A68, Temmuz 2017’de Antarktika sınırındaki Larsen C Kıta Sahanlığı’ndan koptuğunda 5 bin 800 kilometre kare büyüklüğündeydi
Buz dağı koptuktan sonra akıntılar ve şiddetli rüzgarların etkisiyle hızla kuzeye doğru sürüklenmişti
ABD Ulusal Buz Dairesi, uydu görüntülerinin buz dağının sayısız ufak parçaya ayrıldığını gösterdiğini ve artık takip edilemediğini açıkladı
Geçen yıl Aralık ayında buz dağının Güney Atlantik’teki Güney Georgia Adası’na çarpma ihtimali olduğu belirtilmiş, sonradan buz dağının parçalanmasıyla bu risk ortadan kalkmıştı
Buz dağının erimesinde, alçak olması da etkili oldu. Ortalama yüksekliği yaklaşık 230 metreydi. Birçok buzulbilimci A68’in Antartika kıta sahanlığından kopmasının “doğal bir süreç” olduğu görüşünde
Buz sahanlıkları kar yağışından kaynaklanan birikimi dengeleyebilmek için ana kütleden kopabiliyor. Çoğu bilim insanı bu nedenle A68’in kopuşunun insan kaynaklı iklim kriziyle doğrudan ilgili olmadığını düşünüyor. Ancak karşıt görüşler de mevcut.

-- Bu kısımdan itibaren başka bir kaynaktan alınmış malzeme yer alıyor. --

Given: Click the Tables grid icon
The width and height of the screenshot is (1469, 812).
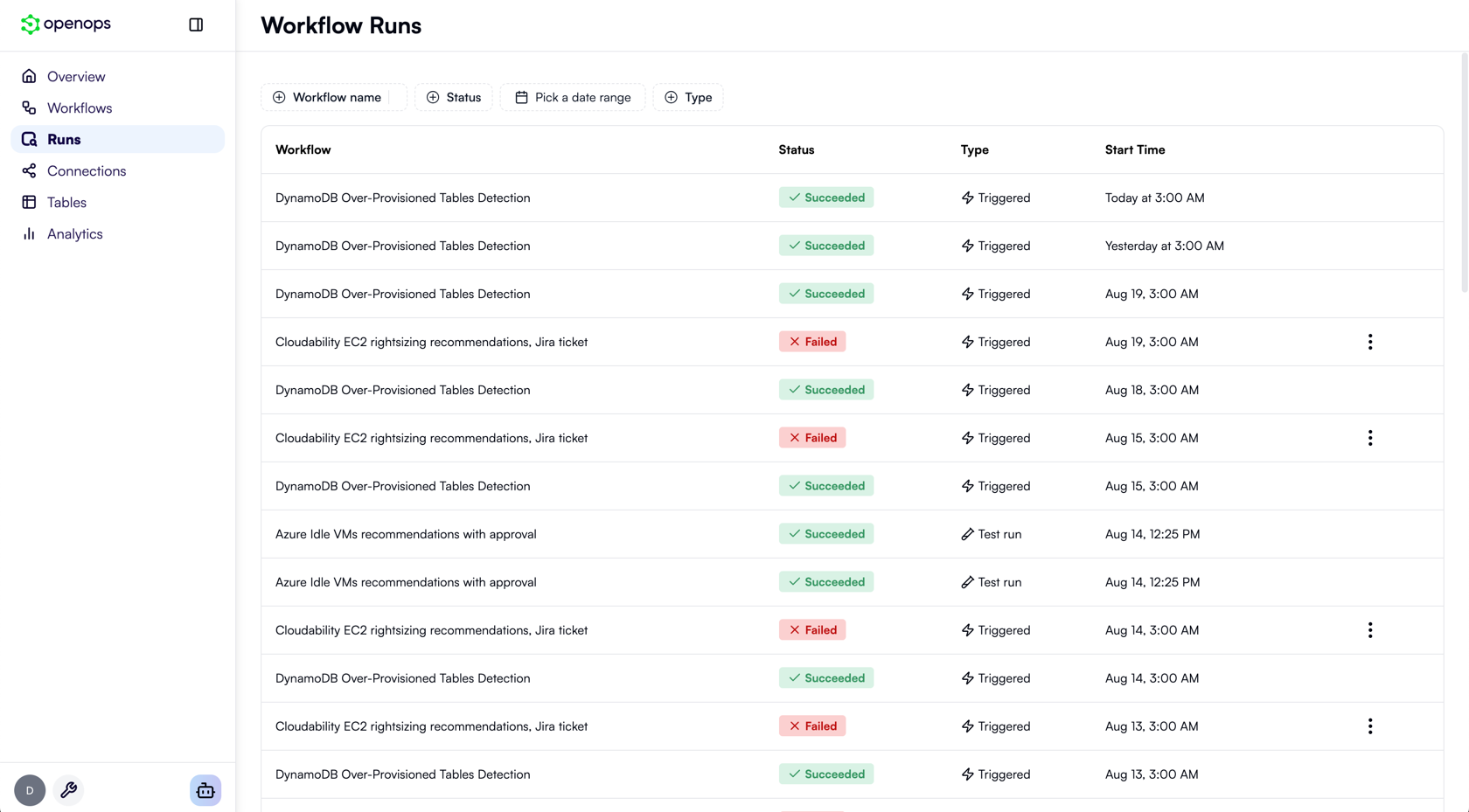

Öte yandan yakın zamanda yapılan bir başka araştırma da yine küresel ısınmanın boyutlarını gözler önüne serdi
Çok sayıda ülkeden bilim insanını bir araya getiren bir araştırmaya göre, tüm dünyanın sadece yüzde 3’lük bir kısmı ekolojik olarak bozulmamış halde kaldı
Ekolojik olarak bozulmamışlık ifadesi, sağlıklı bir nüfusa sahip tüm orijinal hayvan türlerinin bulunması ve herhangi bir zarar görmemiş yaşam alanlarının olması diye tarif ediliyor. İnsan faaliyetlerinden zarar görmeyen bu bozulmamış alanlar, Amazonlar, Kongo’daki tropikal ormanlar, Doğu Sibirya ve Kanada’nın kuzeyindeki ormanlar ile tundralar ve Sahra Çölü’nde bulunuyor.
Çalışmaya göre kedi, tilki, tavşan, keçi ve deve gibi işgalci türlerin, yerli hayvan türlerine büyük etkide bulunduğu Avustralya’da ise ekolojik olarak bozulmamış alan yok.